What this task involves - Beneath this instruction is a block of data; output from it exactly the lines that run from the one containing "Open the dollar coin icon" through the one containing "Given: Click the 05", inclusive.

Data for the task -
BEGIN

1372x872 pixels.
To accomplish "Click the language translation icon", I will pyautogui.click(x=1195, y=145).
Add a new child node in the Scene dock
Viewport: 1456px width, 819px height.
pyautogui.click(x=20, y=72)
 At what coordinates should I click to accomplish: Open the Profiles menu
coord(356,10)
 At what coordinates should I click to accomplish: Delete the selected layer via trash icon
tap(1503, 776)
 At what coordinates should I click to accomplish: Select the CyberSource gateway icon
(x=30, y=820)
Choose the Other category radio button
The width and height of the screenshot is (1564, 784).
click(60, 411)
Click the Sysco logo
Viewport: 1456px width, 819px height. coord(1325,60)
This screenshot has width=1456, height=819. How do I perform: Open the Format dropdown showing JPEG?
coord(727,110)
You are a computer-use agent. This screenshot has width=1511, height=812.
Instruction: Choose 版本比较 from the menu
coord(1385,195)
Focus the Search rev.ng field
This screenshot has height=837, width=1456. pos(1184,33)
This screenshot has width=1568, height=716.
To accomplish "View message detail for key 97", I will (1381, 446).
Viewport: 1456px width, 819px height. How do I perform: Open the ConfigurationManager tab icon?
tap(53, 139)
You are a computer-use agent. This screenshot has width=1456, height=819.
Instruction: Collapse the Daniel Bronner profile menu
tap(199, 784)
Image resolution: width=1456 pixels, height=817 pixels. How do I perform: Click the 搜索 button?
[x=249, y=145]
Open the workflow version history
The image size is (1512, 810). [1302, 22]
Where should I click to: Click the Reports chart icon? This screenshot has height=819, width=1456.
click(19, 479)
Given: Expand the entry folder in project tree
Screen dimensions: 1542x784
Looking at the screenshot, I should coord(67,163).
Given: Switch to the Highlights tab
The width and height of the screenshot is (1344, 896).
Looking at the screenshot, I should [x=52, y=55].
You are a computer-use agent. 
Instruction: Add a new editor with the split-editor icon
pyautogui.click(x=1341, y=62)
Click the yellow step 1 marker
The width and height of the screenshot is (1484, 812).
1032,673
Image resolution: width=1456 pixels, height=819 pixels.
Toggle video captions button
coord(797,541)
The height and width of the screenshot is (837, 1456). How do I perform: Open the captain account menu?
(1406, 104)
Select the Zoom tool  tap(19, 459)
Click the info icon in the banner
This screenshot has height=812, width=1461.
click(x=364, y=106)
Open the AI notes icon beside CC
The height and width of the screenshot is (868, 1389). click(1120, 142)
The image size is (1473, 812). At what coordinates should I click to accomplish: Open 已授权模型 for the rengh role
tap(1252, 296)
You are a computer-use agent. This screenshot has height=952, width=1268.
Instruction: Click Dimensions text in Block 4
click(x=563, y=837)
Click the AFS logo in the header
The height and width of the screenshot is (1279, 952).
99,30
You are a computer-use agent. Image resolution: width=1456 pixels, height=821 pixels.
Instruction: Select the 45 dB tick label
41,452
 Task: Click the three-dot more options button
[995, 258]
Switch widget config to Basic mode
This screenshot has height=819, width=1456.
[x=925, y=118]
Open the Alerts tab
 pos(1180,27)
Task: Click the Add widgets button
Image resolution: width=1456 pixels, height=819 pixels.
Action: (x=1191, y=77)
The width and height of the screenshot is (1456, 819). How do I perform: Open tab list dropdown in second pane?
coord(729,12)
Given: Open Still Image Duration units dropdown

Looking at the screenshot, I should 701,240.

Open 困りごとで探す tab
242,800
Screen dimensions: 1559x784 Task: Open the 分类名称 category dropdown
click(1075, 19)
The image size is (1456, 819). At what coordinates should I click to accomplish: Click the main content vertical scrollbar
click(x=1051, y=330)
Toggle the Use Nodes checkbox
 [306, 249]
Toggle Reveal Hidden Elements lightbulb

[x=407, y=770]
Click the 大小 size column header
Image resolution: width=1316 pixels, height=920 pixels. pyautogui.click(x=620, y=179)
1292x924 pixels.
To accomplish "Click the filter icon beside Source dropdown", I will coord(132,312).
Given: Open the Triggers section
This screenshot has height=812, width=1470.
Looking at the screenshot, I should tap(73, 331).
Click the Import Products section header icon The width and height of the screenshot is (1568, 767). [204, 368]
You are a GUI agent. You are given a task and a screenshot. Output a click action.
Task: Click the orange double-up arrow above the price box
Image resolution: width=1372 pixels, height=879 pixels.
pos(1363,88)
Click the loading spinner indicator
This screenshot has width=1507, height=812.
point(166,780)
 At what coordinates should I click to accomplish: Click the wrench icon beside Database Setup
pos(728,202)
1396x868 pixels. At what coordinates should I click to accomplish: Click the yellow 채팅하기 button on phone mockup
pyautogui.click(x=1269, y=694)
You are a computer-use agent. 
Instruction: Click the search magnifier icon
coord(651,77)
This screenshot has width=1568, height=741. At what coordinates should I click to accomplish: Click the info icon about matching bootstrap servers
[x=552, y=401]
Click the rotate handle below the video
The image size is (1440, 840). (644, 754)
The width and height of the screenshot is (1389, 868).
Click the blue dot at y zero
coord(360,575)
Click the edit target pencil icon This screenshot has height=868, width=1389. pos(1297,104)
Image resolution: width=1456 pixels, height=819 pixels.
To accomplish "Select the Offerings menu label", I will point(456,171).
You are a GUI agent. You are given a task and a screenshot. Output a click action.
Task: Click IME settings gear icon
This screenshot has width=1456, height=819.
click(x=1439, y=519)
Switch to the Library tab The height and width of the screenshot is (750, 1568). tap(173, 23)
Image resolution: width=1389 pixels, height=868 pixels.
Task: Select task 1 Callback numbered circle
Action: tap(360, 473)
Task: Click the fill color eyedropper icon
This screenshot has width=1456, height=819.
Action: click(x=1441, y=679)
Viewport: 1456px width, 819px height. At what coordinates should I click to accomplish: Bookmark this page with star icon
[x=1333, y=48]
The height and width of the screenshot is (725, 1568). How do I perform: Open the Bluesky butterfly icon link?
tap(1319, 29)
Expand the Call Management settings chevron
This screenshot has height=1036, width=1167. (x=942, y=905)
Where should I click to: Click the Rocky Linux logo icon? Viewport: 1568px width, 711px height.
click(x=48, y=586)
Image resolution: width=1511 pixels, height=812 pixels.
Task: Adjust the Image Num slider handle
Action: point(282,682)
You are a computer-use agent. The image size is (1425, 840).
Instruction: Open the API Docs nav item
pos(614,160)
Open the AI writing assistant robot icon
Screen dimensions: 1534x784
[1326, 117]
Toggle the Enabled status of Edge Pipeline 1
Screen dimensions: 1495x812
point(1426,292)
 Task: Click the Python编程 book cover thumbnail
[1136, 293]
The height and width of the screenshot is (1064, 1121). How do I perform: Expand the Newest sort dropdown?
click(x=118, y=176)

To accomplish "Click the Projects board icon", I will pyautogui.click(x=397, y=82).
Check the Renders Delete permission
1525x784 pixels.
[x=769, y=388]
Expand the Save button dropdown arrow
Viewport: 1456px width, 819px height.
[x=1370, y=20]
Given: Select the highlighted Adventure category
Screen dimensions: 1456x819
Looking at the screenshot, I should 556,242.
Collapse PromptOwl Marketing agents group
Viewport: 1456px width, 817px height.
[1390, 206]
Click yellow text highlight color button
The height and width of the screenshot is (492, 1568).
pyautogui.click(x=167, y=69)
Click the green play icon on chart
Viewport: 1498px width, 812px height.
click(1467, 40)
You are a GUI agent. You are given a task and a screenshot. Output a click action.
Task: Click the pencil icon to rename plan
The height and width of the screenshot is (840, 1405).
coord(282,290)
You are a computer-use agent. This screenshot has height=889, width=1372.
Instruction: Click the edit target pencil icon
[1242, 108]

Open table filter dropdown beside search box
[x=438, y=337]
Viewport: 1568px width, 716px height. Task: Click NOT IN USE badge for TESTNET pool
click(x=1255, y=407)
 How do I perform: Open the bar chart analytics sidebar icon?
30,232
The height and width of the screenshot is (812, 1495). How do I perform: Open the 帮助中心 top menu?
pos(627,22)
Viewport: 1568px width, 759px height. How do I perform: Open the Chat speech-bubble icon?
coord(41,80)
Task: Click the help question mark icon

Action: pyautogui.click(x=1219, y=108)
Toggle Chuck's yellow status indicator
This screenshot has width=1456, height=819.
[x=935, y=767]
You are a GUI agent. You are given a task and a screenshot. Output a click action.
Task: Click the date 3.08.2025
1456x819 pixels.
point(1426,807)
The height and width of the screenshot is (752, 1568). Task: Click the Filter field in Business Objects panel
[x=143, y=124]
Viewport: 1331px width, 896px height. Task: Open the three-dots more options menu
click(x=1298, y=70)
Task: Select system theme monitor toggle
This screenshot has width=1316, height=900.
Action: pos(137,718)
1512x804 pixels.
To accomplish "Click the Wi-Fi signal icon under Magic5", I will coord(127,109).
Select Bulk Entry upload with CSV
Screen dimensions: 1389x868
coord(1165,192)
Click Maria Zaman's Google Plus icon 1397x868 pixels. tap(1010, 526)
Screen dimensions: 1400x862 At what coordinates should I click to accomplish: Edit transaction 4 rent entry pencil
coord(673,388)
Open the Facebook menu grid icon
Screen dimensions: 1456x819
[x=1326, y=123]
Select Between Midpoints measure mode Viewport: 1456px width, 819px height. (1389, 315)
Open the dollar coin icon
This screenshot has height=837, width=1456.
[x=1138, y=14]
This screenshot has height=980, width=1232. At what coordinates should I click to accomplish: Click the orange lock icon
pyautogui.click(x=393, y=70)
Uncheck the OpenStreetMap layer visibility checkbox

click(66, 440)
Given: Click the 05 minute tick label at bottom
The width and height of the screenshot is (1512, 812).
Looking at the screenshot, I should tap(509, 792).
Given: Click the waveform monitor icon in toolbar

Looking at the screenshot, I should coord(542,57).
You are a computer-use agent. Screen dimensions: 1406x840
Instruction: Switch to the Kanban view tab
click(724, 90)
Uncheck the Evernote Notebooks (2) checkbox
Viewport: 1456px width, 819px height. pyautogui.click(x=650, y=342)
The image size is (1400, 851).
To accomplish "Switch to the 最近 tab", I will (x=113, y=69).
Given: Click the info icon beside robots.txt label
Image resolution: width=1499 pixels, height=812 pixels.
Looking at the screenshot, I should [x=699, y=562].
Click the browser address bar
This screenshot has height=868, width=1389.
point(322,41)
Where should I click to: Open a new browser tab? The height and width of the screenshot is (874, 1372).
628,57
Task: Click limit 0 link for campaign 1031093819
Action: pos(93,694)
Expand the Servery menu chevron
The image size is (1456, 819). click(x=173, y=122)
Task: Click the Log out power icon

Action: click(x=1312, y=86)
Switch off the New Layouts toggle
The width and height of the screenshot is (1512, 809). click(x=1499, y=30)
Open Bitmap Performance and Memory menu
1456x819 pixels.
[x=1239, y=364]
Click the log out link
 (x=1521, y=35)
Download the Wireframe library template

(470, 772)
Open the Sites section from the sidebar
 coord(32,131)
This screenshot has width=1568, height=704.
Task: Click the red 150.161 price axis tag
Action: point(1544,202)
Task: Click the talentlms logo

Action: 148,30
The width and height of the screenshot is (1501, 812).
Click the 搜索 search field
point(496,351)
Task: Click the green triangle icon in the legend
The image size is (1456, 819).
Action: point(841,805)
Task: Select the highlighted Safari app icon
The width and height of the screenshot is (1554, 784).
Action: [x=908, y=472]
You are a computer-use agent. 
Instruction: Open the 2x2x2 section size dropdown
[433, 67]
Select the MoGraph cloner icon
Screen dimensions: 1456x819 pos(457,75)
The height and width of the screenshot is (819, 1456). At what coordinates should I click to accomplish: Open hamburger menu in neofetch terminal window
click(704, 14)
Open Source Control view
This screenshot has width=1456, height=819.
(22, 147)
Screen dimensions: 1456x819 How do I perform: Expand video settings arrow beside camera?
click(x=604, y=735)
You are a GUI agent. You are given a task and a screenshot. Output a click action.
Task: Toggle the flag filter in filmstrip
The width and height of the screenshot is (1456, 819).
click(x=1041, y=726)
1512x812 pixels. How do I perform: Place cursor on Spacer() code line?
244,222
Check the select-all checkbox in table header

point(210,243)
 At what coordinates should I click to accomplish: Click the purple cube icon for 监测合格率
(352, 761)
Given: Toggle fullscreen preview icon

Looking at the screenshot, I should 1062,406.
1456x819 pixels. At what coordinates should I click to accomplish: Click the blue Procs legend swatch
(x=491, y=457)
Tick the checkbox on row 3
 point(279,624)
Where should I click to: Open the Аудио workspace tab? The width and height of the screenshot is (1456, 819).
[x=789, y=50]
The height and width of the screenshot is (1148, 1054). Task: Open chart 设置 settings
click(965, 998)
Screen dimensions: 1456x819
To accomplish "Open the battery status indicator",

END

Answer to the exercise -
Open the dollar coin icon
This screenshot has height=837, width=1456.
[x=1138, y=14]
This screenshot has height=980, width=1232. At what coordinates should I click to accomplish: Click the orange lock icon
pyautogui.click(x=393, y=70)
Uncheck the OpenStreetMap layer visibility checkbox

click(66, 440)
Given: Click the 05 minute tick label at bottom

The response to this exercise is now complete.